CD4+ T Cell Effector Functions
Evidence suggests that HIV-specific T helper cells contribute to effective control of HIV replication, but the functional characteristics and the precise mechanisms by which this happens have yet to be defined. Studies of HIV-specific T helper cells have shown that these cells multiply in response to HIV. They also control the virus’ ability to reproduce. One possible interpretation of these data is that HIV-specific T helper cells contribute to the immune control of the virus. Acting on this hypothesis, Dr. Norris’ group developed a panel of HIV-specific CD4+ T-cell clones. The cells proved to possess virus specific cytolytic activity (the ability to destroy infected cells). The cells also secreted interferon gamma, which plays a central role in the immunoregulatory process.
While HIV-specific, CD4+ T cells present ideal targets for HIV infection, the group recently demonstrated the cell’s ability to fight back against the virus.
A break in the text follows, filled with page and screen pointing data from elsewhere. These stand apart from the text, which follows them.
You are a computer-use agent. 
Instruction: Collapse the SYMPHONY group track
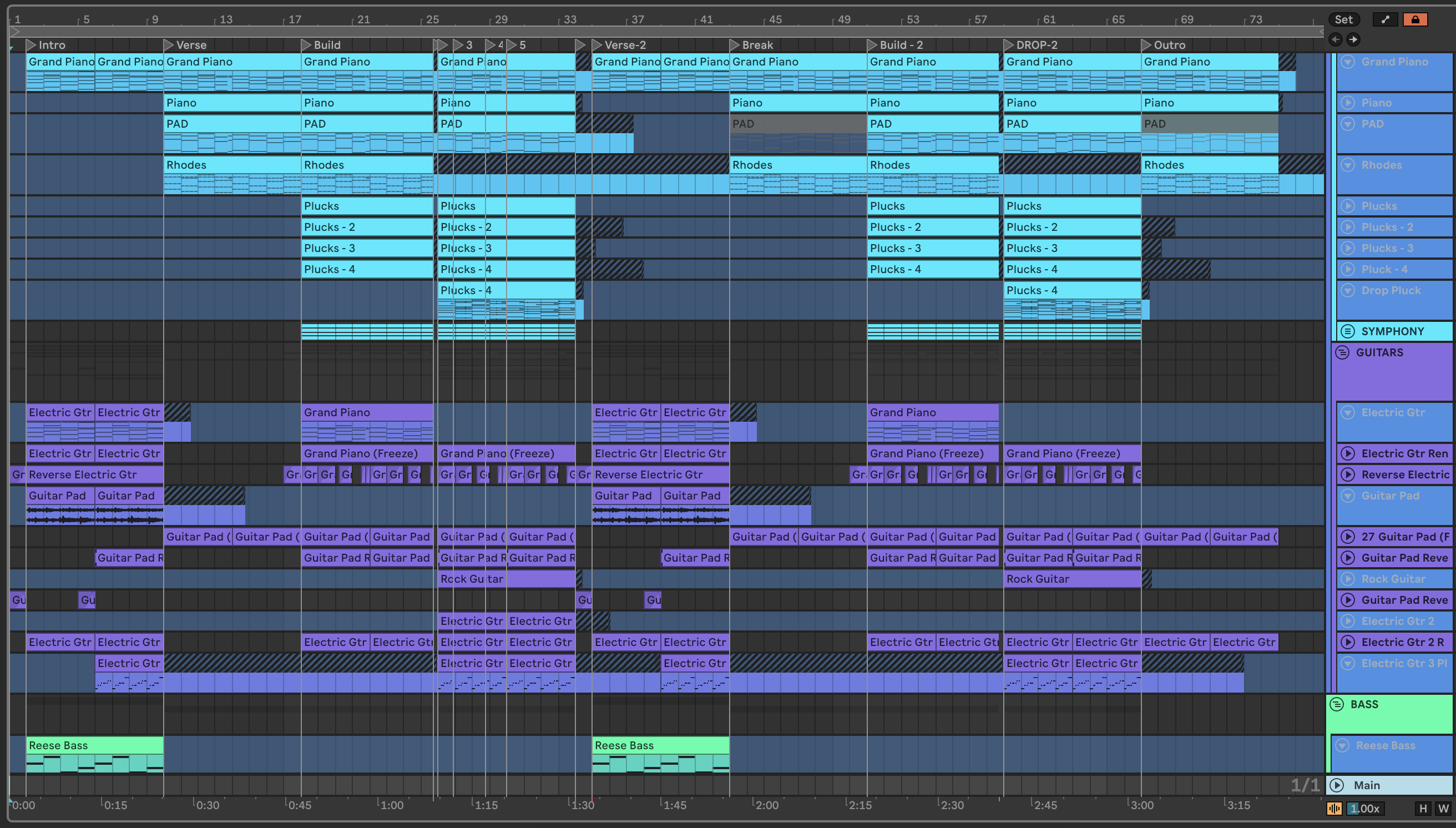click(x=1347, y=331)
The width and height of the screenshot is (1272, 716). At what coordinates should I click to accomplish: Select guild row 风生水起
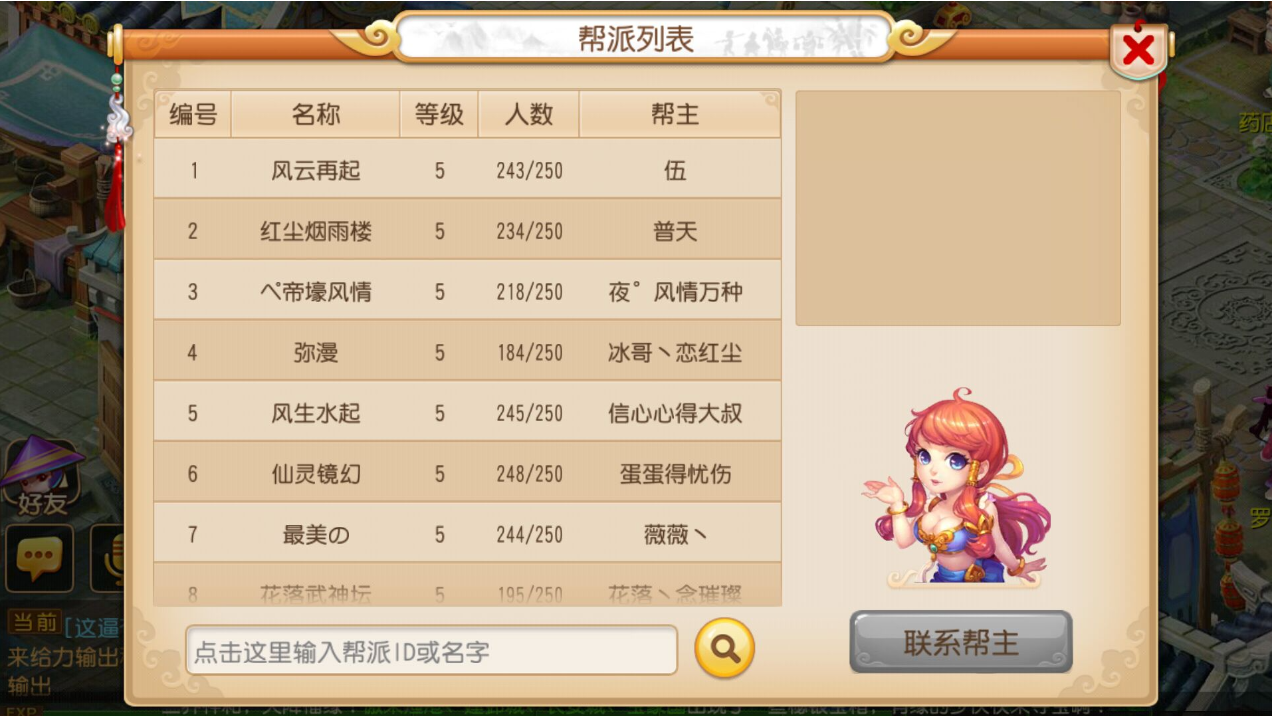[467, 412]
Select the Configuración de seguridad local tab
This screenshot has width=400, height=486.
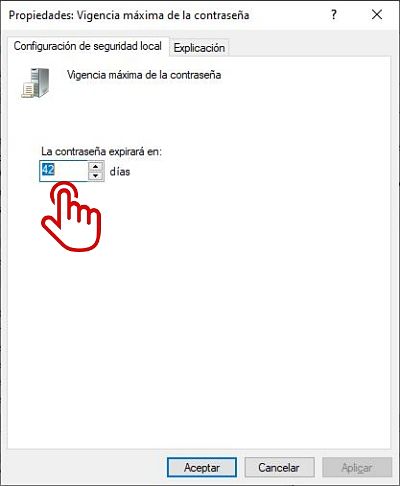click(88, 46)
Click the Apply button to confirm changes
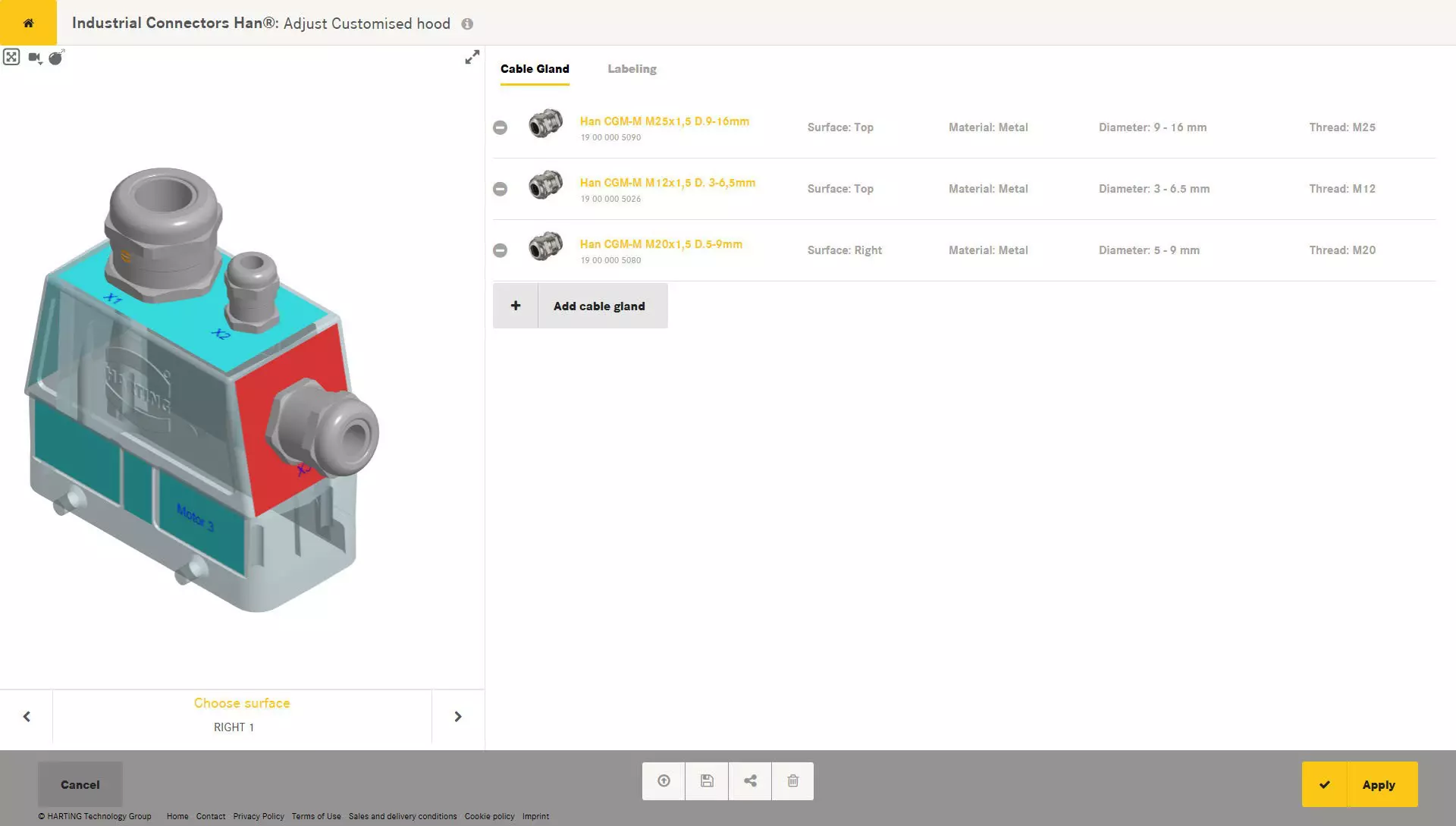The image size is (1456, 826). tap(1360, 784)
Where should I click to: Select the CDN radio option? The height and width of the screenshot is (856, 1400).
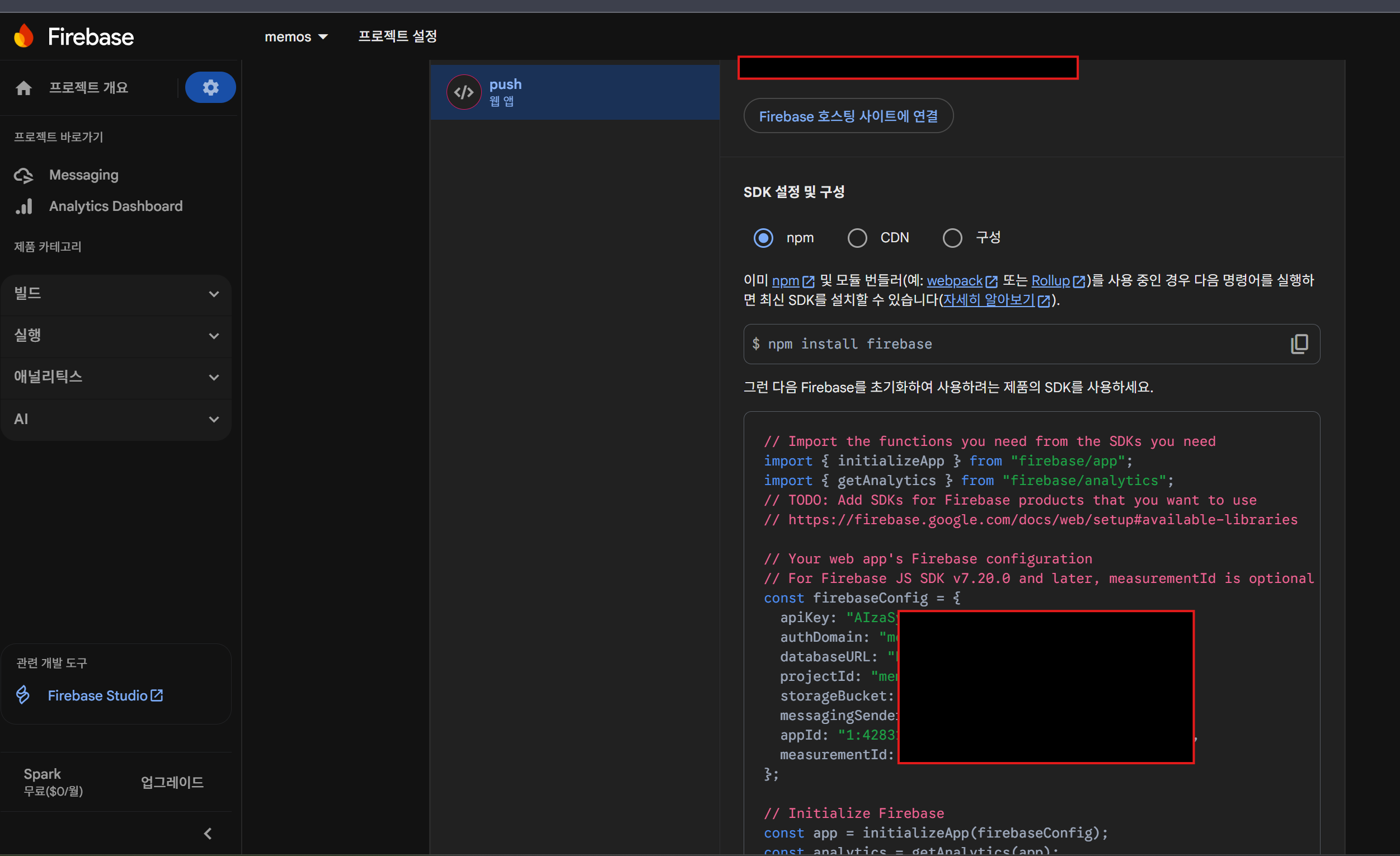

T helper cell clones and CD4+ T cells were taken from an HIV-infected long-term survivor to see if these would suppress virus replication. The premise proved correct and the results shed light on the human immune response to retroviral infections.
CD4+ T Cell Antigen Recognition
One characteristic of HIV is its quick mutation within the body. This rapid mutation makes it difficult to develop a vaccine based on antibodies. In an effort to discover other routes of vaccine development, Dr. Norris’ group looked at immune system response when challenged with genetic variations or mutations of the virus sequence. In particular, the group sought to describe how CD4+ cells or T-helper cells responded to virus mutation.
In early studies, antigenic regions within the Gag p24 protein (a major core protein of HIV) were identified and it was shown that naturally occurring variations within these regions led to significantly decreased immune recognition of mutated virus. The HIV epidemic is characterized by the presence of unique clades (or HIV genetic subtypes) present in each region of the world. The results implied that vaccine development might need to be tailored for each specific clade present in different global regions.